> To do
Copy out every line of the listing below word for word.

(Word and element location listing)
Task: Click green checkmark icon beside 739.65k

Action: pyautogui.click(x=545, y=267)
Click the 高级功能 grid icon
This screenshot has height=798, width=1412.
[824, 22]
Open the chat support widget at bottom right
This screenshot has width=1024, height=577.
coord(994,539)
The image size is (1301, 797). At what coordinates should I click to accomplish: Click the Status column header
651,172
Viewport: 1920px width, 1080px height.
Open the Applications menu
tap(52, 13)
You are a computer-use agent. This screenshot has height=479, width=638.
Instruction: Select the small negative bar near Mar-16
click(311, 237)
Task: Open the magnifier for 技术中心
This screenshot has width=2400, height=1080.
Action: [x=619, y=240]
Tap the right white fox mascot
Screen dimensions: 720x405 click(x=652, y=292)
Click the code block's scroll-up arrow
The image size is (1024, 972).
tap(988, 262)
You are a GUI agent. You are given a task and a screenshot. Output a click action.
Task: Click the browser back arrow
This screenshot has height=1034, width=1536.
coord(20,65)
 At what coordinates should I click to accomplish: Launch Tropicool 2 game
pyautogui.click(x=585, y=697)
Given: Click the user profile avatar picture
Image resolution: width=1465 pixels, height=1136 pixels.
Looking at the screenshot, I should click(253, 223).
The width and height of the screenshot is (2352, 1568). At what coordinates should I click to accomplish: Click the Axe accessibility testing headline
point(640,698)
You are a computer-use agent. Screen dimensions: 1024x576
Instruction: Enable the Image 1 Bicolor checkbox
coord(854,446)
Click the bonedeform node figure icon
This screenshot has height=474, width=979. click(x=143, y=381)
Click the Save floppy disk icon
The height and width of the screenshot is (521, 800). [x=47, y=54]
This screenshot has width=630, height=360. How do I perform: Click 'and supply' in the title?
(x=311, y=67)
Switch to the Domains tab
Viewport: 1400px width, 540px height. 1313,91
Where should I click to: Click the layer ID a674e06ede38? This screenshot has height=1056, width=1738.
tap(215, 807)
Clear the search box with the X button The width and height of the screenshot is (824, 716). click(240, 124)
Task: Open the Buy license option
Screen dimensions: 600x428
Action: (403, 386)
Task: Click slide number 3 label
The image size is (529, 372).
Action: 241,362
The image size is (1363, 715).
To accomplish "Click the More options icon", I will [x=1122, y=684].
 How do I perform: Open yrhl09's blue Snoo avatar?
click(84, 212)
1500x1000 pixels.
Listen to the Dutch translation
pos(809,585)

> Full response
Task: Click green checkmark icon beside 739.65k

Action: pyautogui.click(x=545, y=267)
Click the 高级功能 grid icon
This screenshot has height=798, width=1412.
[824, 22]
Open the chat support widget at bottom right
This screenshot has width=1024, height=577.
coord(994,539)
The image size is (1301, 797). At what coordinates should I click to accomplish: Click the Status column header
651,172
Viewport: 1920px width, 1080px height.
Open the Applications menu
tap(52, 13)
You are a computer-use agent. This screenshot has height=479, width=638.
Instruction: Select the small negative bar near Mar-16
click(311, 237)
Task: Open the magnifier for 技术中心
This screenshot has width=2400, height=1080.
Action: [x=619, y=240]
Tap the right white fox mascot
Screen dimensions: 720x405 click(x=652, y=292)
Click the code block's scroll-up arrow
The image size is (1024, 972).
tap(988, 262)
You are a GUI agent. You are given a task and a screenshot. Output a click action.
Task: Click the browser back arrow
This screenshot has height=1034, width=1536.
coord(20,65)
 At what coordinates should I click to accomplish: Launch Tropicool 2 game
pyautogui.click(x=585, y=697)
Given: Click the user profile avatar picture
Image resolution: width=1465 pixels, height=1136 pixels.
Looking at the screenshot, I should click(253, 223).
The width and height of the screenshot is (2352, 1568). At what coordinates should I click to accomplish: Click the Axe accessibility testing headline
point(640,698)
You are a computer-use agent. Screen dimensions: 1024x576
Instruction: Enable the Image 1 Bicolor checkbox
coord(854,446)
Click the bonedeform node figure icon
This screenshot has height=474, width=979. click(x=143, y=381)
Click the Save floppy disk icon
The height and width of the screenshot is (521, 800). [x=47, y=54]
This screenshot has width=630, height=360. How do I perform: Click 'and supply' in the title?
(x=311, y=67)
Switch to the Domains tab
Viewport: 1400px width, 540px height. 1313,91
Where should I click to: Click the layer ID a674e06ede38? This screenshot has height=1056, width=1738.
tap(215, 807)
Clear the search box with the X button The width and height of the screenshot is (824, 716). click(240, 124)
Task: Open the Buy license option
Screen dimensions: 600x428
Action: (403, 386)
Task: Click slide number 3 label
The image size is (529, 372).
Action: 241,362
The image size is (1363, 715).
To accomplish "Click the More options icon", I will [x=1122, y=684].
 How do I perform: Open yrhl09's blue Snoo avatar?
click(84, 212)
1500x1000 pixels.
Listen to the Dutch translation
pos(809,585)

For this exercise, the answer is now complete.